GSA Annual Meeting in Indianapolis, Indiana, USA - 2018

Paper No. 1-2
Presentation Time: 8:15 AM

EVIDENCE FOR ALLEGHANIAN AMPHIBOLITE-FACIES DEFORMATION AND METAMORPHISM IN THE TOXAWAY DOME, EASTERN BLUE RIDGE


LEVINE, Jamie S.F., POWELL, Nicholas E., CASALE, Gabriele and MARTIN, Claire P., Department of Geological and Environmental Sciences, Appalachian State University, 572 Rivers Street, Boone, NC 28608

The Toxaway Dome (TD), which straddles the North-South Carolina border, is an elongate northeast-southwest trending dome cored by the Grenville-aged Toxaway Gneiss and surrounded by the metasedimentary Tallulah Falls Formation. Fabrics along the eastern boundary of the TD are likely associated with motion along the Brevard fault, which marks the Blue Ridge-Piedmont boundary.
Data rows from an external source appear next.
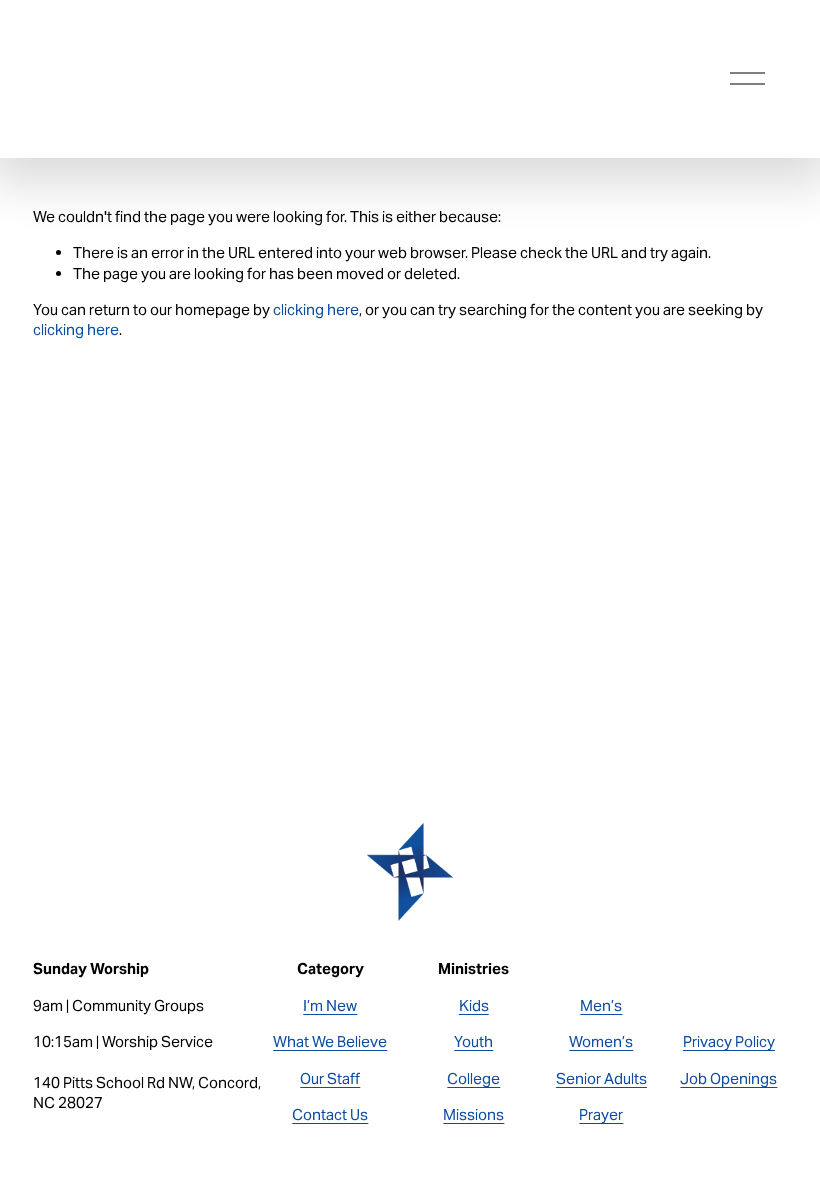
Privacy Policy (729, 1041)
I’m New (330, 1005)
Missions (473, 1114)
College (473, 1078)
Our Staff (330, 1078)
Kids (474, 1005)
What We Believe (330, 1041)
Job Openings (728, 1078)
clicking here (316, 309)
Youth (473, 1041)
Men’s (601, 1005)
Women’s (601, 1041)
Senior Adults (601, 1078)
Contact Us (330, 1114)
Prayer (601, 1114)
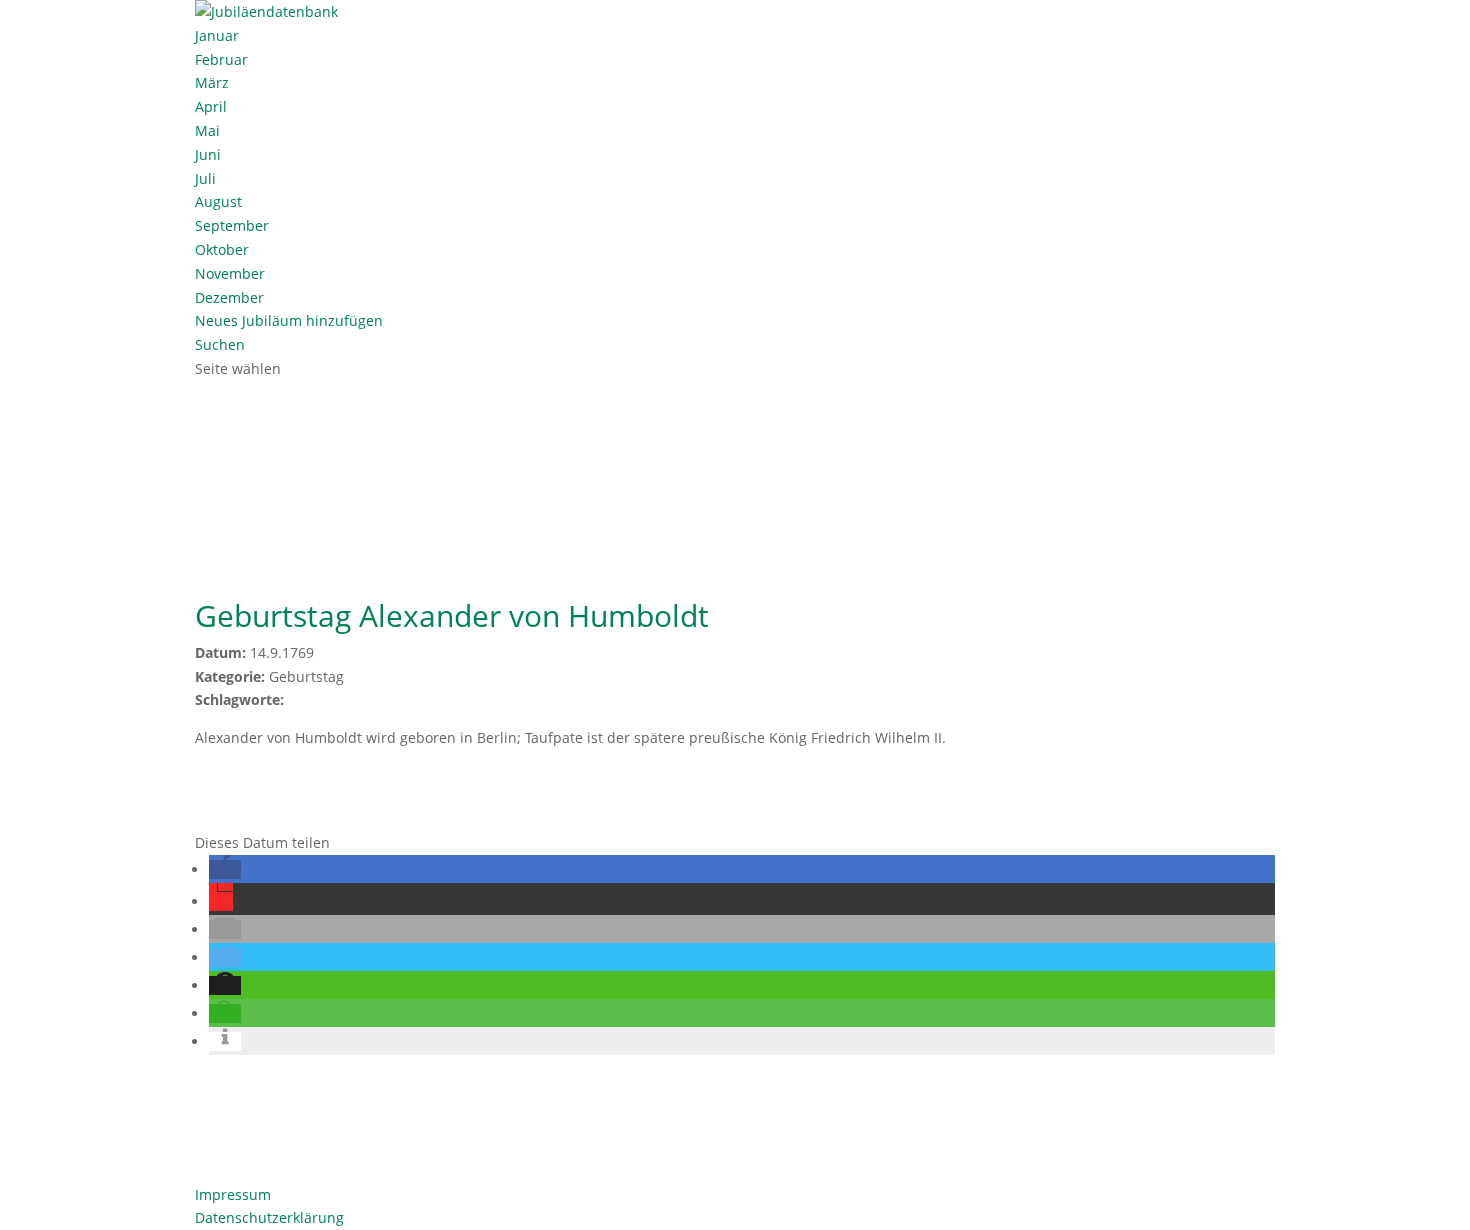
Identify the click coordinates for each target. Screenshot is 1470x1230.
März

However, the western edge of the TD is also characterized by a strongly developed S-C fabric, which decreases in strength with distance both east and west of the dome boundary. Mylonitic fabrics within both the Toxaway Gneiss and Tallulah Falls Formation are defined by quartz and feldspar, which can be used to determine conditions of shearing along the western dome boundary. Quartz has undergone fast grain boundary migration and rare chessboard extinction; feldspar contains well-developed subgrains, and bulging recrystallization, suggesting deformation occurred at 500-700 °C. Additionally, electron backscatter diffraction data from quartz grains are consistent with temperatures exceeding 500 °C. Quartz c-axis pole figures display pronounced point maxima close to the dome boundary and diffuse patterns inward and outward from the dome boundary, providing additional evidence for a western dome boundary shear zone. Garnet-biotite thermometry and garnet-biotite-muscovite-plagioclase thermobarometry from rocks of the Tallulah Falls Formation adjacent to the dome boundary record conditions of 640-700 °C and 0.6-0.8 GPa. The correlation between the temperatures recorded from garnet-biotite thermometry and those from the deformation conditions in quartz and feldspar suggest shearing occurred during peak metamorphism. Preliminary monazite data from two Tallulah Falls Formation samples, one adjacent to the dome boundary and one within a small hook-shaped exposure within the dome, record Alleghanian aged cores and rims. We suggest the Toxaway Dome experienced deformation and peak metamorphism at amphibolite-facies during the Alleghanian orogeny. Our interpretation suggests deformation conditions that are hotter than typically reported for Alleghanian deformation in this portion of the Blue Ridge.